EXTRACTED MATERIAL:
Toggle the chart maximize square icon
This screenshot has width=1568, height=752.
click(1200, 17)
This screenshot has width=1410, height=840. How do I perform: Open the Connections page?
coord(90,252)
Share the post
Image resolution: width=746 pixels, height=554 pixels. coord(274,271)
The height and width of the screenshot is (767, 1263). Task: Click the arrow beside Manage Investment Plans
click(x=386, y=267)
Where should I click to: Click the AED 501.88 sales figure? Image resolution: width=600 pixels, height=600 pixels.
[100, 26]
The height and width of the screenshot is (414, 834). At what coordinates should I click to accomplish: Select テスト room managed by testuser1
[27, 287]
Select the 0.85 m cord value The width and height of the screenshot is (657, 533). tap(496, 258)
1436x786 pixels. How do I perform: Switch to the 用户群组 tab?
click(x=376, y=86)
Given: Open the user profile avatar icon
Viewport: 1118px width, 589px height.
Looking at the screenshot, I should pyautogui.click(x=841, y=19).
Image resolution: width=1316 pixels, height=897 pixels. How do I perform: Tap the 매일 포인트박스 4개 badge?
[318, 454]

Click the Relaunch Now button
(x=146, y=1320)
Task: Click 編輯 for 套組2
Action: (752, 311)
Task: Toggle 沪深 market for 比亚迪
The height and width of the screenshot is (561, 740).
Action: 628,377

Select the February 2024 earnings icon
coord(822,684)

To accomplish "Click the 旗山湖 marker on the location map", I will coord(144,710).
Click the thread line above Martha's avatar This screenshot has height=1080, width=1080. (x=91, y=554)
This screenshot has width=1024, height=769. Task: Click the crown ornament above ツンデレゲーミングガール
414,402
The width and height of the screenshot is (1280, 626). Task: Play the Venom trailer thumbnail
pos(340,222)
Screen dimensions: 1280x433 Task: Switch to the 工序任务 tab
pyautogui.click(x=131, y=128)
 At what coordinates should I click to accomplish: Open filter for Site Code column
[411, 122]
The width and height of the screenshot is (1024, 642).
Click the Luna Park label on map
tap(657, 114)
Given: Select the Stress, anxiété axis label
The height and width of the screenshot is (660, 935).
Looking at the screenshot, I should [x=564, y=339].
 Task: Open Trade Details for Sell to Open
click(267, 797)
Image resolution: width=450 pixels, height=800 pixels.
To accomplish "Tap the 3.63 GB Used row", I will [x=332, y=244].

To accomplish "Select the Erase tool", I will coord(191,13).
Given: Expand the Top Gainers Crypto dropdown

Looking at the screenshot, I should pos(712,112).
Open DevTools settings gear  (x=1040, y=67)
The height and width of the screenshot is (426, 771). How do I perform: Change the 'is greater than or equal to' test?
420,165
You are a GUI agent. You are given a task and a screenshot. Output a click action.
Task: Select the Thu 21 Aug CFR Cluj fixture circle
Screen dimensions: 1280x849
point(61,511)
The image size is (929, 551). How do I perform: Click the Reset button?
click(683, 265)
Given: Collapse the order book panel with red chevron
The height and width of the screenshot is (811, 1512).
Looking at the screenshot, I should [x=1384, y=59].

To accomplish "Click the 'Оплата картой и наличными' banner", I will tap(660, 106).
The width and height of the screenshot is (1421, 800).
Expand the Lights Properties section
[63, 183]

PROBLEM:
Reprint the complete listing exactly.

EXERCISE OUTPUT:
Toggle the chart maximize square icon
This screenshot has width=1568, height=752.
click(1200, 17)
This screenshot has width=1410, height=840. How do I perform: Open the Connections page?
coord(90,252)
Share the post
Image resolution: width=746 pixels, height=554 pixels. coord(274,271)
The height and width of the screenshot is (767, 1263). Task: Click the arrow beside Manage Investment Plans
click(x=386, y=267)
Where should I click to: Click the AED 501.88 sales figure? Image resolution: width=600 pixels, height=600 pixels.
[100, 26]
The height and width of the screenshot is (414, 834). At what coordinates should I click to accomplish: Select テスト room managed by testuser1
[27, 287]
Select the 0.85 m cord value The width and height of the screenshot is (657, 533). tap(496, 258)
1436x786 pixels. How do I perform: Switch to the 用户群组 tab?
click(x=376, y=86)
Given: Open the user profile avatar icon
Viewport: 1118px width, 589px height.
Looking at the screenshot, I should pyautogui.click(x=841, y=19).
Image resolution: width=1316 pixels, height=897 pixels. How do I perform: Tap the 매일 포인트박스 4개 badge?
[318, 454]

Click the Relaunch Now button
(x=146, y=1320)
Task: Click 編輯 for 套組2
Action: (752, 311)
Task: Toggle 沪深 market for 比亚迪
The height and width of the screenshot is (561, 740).
Action: 628,377

Select the February 2024 earnings icon
coord(822,684)

To accomplish "Click the 旗山湖 marker on the location map", I will coord(144,710).
Click the thread line above Martha's avatar This screenshot has height=1080, width=1080. (x=91, y=554)
This screenshot has width=1024, height=769. Task: Click the crown ornament above ツンデレゲーミングガール
414,402
The width and height of the screenshot is (1280, 626). Task: Play the Venom trailer thumbnail
pos(340,222)
Screen dimensions: 1280x433 Task: Switch to the 工序任务 tab
pyautogui.click(x=131, y=128)
 At what coordinates should I click to accomplish: Open filter for Site Code column
[411, 122]
The width and height of the screenshot is (1024, 642).
Click the Luna Park label on map
tap(657, 114)
Given: Select the Stress, anxiété axis label
The height and width of the screenshot is (660, 935).
Looking at the screenshot, I should [x=564, y=339].
 Task: Open Trade Details for Sell to Open
click(267, 797)
Image resolution: width=450 pixels, height=800 pixels.
To accomplish "Tap the 3.63 GB Used row", I will [x=332, y=244].

To accomplish "Select the Erase tool", I will coord(191,13).
Given: Expand the Top Gainers Crypto dropdown

Looking at the screenshot, I should pos(712,112).
Open DevTools settings gear  (x=1040, y=67)
The height and width of the screenshot is (426, 771). How do I perform: Change the 'is greater than or equal to' test?
420,165
You are a GUI agent. You are given a task and a screenshot. Output a click action.
Task: Select the Thu 21 Aug CFR Cluj fixture circle
Screen dimensions: 1280x849
point(61,511)
The image size is (929, 551). How do I perform: Click the Reset button?
click(683, 265)
Given: Collapse the order book panel with red chevron
The height and width of the screenshot is (811, 1512).
Looking at the screenshot, I should [x=1384, y=59].

To accomplish "Click the 'Оплата картой и наличными' banner", I will tap(660, 106).
The width and height of the screenshot is (1421, 800).
Expand the Lights Properties section
[63, 183]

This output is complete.